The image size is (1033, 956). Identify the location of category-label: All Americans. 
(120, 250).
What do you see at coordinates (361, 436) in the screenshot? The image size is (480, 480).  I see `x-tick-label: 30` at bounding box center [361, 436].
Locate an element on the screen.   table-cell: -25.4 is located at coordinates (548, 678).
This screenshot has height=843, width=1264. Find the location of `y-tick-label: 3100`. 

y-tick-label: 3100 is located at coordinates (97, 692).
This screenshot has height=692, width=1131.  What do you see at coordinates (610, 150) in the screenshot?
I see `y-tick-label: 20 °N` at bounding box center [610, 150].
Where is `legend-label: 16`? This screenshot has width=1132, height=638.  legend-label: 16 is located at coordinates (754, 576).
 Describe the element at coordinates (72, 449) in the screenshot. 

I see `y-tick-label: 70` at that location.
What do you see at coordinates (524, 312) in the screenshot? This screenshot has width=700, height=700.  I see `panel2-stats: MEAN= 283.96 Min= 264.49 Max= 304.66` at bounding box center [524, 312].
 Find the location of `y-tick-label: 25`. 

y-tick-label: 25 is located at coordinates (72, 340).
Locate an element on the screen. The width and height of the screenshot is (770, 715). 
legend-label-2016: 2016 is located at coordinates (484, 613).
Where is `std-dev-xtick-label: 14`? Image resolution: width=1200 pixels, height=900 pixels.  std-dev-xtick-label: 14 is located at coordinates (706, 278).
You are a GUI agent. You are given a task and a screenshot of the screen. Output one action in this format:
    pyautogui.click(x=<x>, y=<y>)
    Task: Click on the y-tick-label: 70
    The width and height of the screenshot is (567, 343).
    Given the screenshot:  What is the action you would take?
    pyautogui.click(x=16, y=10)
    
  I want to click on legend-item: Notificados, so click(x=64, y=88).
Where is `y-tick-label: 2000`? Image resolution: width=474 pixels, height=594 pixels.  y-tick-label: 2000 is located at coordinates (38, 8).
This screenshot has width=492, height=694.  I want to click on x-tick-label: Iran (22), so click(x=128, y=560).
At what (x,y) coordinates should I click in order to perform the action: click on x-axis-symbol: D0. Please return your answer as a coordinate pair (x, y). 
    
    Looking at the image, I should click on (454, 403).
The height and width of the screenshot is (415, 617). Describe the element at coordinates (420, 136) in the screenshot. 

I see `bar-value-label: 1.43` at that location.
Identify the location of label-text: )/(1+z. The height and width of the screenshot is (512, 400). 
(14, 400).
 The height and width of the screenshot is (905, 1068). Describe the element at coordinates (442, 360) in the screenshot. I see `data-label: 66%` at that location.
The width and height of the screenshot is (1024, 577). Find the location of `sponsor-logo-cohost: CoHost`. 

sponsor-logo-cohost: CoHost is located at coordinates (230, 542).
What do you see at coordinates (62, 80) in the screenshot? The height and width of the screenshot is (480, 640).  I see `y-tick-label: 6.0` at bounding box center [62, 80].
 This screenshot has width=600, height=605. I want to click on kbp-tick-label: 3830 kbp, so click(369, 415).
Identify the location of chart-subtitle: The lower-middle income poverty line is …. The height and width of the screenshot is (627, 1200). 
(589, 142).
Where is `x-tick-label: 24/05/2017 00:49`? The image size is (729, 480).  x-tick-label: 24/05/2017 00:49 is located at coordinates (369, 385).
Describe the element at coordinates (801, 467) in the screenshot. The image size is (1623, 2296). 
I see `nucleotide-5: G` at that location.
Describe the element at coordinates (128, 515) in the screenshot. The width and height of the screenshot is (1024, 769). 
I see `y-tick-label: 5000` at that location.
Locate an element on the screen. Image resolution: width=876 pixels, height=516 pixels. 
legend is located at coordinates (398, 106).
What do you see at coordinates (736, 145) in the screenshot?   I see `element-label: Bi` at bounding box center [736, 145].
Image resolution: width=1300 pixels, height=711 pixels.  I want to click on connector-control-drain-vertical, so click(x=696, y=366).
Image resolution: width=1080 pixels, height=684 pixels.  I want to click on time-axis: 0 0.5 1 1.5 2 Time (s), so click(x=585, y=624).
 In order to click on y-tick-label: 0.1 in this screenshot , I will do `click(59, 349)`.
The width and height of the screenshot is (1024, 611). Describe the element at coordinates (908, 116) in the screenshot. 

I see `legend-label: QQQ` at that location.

# TASK REQUIREMENTS:
Copy every one of the records above, line for line, without changing anything.

# RESULT FOR THIS EXERCISE:
The image size is (1033, 956). Identify the location of category-label: All Americans. 
(120, 250).
What do you see at coordinates (361, 436) in the screenshot? The image size is (480, 480).  I see `x-tick-label: 30` at bounding box center [361, 436].
Locate an element on the screen.   table-cell: -25.4 is located at coordinates (548, 678).
This screenshot has height=843, width=1264. Find the location of `y-tick-label: 3100`. 

y-tick-label: 3100 is located at coordinates (97, 692).
This screenshot has height=692, width=1131.  What do you see at coordinates (610, 150) in the screenshot?
I see `y-tick-label: 20 °N` at bounding box center [610, 150].
Where is `legend-label: 16`? This screenshot has width=1132, height=638.  legend-label: 16 is located at coordinates (754, 576).
 Describe the element at coordinates (72, 449) in the screenshot. 

I see `y-tick-label: 70` at that location.
What do you see at coordinates (524, 312) in the screenshot? This screenshot has width=700, height=700.  I see `panel2-stats: MEAN= 283.96 Min= 264.49 Max= 304.66` at bounding box center [524, 312].
 Find the location of `y-tick-label: 25`. 

y-tick-label: 25 is located at coordinates (72, 340).
Locate an element on the screen. The width and height of the screenshot is (770, 715). 
legend-label-2016: 2016 is located at coordinates (484, 613).
Where is `std-dev-xtick-label: 14`? Image resolution: width=1200 pixels, height=900 pixels.  std-dev-xtick-label: 14 is located at coordinates (706, 278).
You are a GUI agent. You are given a task and a screenshot of the screen. Output one action in this format:
    pyautogui.click(x=<x>, y=<y>)
    Task: Click on the y-tick-label: 70
    The width and height of the screenshot is (567, 343).
    Given the screenshot:  What is the action you would take?
    pyautogui.click(x=16, y=10)
    
  I want to click on legend-item: Notificados, so click(x=64, y=88).
Where is `y-tick-label: 2000`? Image resolution: width=474 pixels, height=594 pixels.  y-tick-label: 2000 is located at coordinates (38, 8).
This screenshot has width=492, height=694.  I want to click on x-tick-label: Iran (22), so click(x=128, y=560).
At what (x,y) coordinates should I click in order to perform the action: click on x-axis-symbol: D0. Please return your answer as a coordinate pair (x, y). 
    
    Looking at the image, I should click on (454, 403).
The height and width of the screenshot is (415, 617). Describe the element at coordinates (420, 136) in the screenshot. 

I see `bar-value-label: 1.43` at that location.
Identify the location of label-text: )/(1+z. The height and width of the screenshot is (512, 400). 
(14, 400).
 The height and width of the screenshot is (905, 1068). Describe the element at coordinates (442, 360) in the screenshot. I see `data-label: 66%` at that location.
The width and height of the screenshot is (1024, 577). Find the location of `sponsor-logo-cohost: CoHost`. 

sponsor-logo-cohost: CoHost is located at coordinates (230, 542).
What do you see at coordinates (62, 80) in the screenshot? The height and width of the screenshot is (480, 640).  I see `y-tick-label: 6.0` at bounding box center [62, 80].
 This screenshot has width=600, height=605. I want to click on kbp-tick-label: 3830 kbp, so click(369, 415).
Identify the location of chart-subtitle: The lower-middle income poverty line is …. The height and width of the screenshot is (627, 1200). 
(589, 142).
Where is `x-tick-label: 24/05/2017 00:49`? The image size is (729, 480).  x-tick-label: 24/05/2017 00:49 is located at coordinates (369, 385).
Describe the element at coordinates (801, 467) in the screenshot. The image size is (1623, 2296). 
I see `nucleotide-5: G` at that location.
Describe the element at coordinates (128, 515) in the screenshot. The width and height of the screenshot is (1024, 769). 
I see `y-tick-label: 5000` at that location.
Locate an element on the screen. Image resolution: width=876 pixels, height=516 pixels. 
legend is located at coordinates (398, 106).
What do you see at coordinates (736, 145) in the screenshot?   I see `element-label: Bi` at bounding box center [736, 145].
Image resolution: width=1300 pixels, height=711 pixels.  I want to click on connector-control-drain-vertical, so click(x=696, y=366).
Image resolution: width=1080 pixels, height=684 pixels.  I want to click on time-axis: 0 0.5 1 1.5 2 Time (s), so click(x=585, y=624).
 In order to click on y-tick-label: 0.1 in this screenshot , I will do `click(59, 349)`.
The width and height of the screenshot is (1024, 611). Describe the element at coordinates (908, 116) in the screenshot. 

I see `legend-label: QQQ` at that location.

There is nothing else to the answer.